Another avenue for future research lies in the use of HRV biofeedback coaching as an intervention to the occupational stress process. Indeed, the search for effective stress interventions has been vast, often yielding poor or mixed results at best. Providing employees with biofeedback coaching is one way to enable them to better cope with stressors. Recent developments in wearable ECG technology have seen renewed interest in the use of HRV biofeedback for health and stress management. However, little is known about the efficacy of such interventions. What does appear relatively clear is that the process of feedback is efferent and, thus, participants in HRV programs for stress reduction require other tools and strategies to facilitate and embed new cognitions and behaviors. There are a range of other techniques including cognitive-behavioural approaches (aimed at changing cognitions and subsequently reinforcing active coping skills), relaxation and breathing techniques (focusing on physical or mental relaxation as a method to cope with the consequences of stress); and healthy lifestyle and exercise routines. In fact, it is notable that many forms of individual level stress interventions rely on reducing the impact of stressors on one’s physiology, and in particular, one’s cardiac physiology. However, a complexity in stress management and intervention at the individual level is related to motivating those suffering the negative effects of occupational stress to take lifestyle and intervention-related action. The most effective combination of HRV biofeedback coaching and other stress minimization techniques, in what context, and for what individual, stands out as being a key area requiring further research in the occupational stress field.

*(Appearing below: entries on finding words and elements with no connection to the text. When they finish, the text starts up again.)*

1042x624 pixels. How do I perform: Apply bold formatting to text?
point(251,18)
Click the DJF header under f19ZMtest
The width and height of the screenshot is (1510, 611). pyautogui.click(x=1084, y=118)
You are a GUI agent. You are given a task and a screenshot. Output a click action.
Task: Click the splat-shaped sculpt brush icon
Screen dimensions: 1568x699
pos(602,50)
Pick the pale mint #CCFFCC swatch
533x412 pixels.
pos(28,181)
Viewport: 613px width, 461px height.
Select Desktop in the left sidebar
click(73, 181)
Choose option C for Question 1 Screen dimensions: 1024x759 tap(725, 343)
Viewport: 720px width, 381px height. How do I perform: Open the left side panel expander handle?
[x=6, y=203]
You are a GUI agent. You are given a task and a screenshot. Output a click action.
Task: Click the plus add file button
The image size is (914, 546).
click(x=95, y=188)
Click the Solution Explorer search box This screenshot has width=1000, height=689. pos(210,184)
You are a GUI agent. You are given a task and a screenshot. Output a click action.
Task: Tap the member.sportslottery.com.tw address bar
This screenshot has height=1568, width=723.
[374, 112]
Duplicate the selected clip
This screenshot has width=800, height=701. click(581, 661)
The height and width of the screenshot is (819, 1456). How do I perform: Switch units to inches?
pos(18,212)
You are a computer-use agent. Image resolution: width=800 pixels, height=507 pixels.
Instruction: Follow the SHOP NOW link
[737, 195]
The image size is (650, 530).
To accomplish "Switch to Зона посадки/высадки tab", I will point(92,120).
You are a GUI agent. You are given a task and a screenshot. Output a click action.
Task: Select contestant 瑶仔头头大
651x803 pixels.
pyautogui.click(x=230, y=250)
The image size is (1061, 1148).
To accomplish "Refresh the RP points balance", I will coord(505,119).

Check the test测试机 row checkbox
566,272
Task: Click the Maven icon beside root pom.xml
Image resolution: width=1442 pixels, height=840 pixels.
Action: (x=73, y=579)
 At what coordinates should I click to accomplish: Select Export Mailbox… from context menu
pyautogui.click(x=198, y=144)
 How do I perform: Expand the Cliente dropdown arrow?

Last, but certainly not least, future research is needed to further explore the alignment of HRV/ECG with other subjective and objective indicators that can inform a greater understanding of the mechanisms underlying occupational stress and its reduction. From a subjective perspective, research questions relate the associations between HRV and attitudinal outcomes such as job satisfaction, organizational commitment and perceptions of different stressors. Research could also further explore the alignment of HRV with personality. For example, is a stronger SNS related to greater extraversion, and PNS related to more introversion, and what are the implications for stress management? There are many research questions in this area that have yet not been fully considered by researchers. This knowledge can provide meaningful input in the quest to reduce occupational stress. From an objective perspective, researchers need to continue to explore relationships between HRV and other objective indicators of stress and strain, particularly in light of the developing knowledge of which HRV indicators are reliable and meaningful in the stress context. One such area for exploration that that stands out in particular is association with Electroencephalography (EEG). This research question is concerned with the ways that HRV/ECG indicators are related to neural patterns and brain activity. This knowledge will become increasingly useful with HRV and ECG measurement sophistication increasing in compact forms.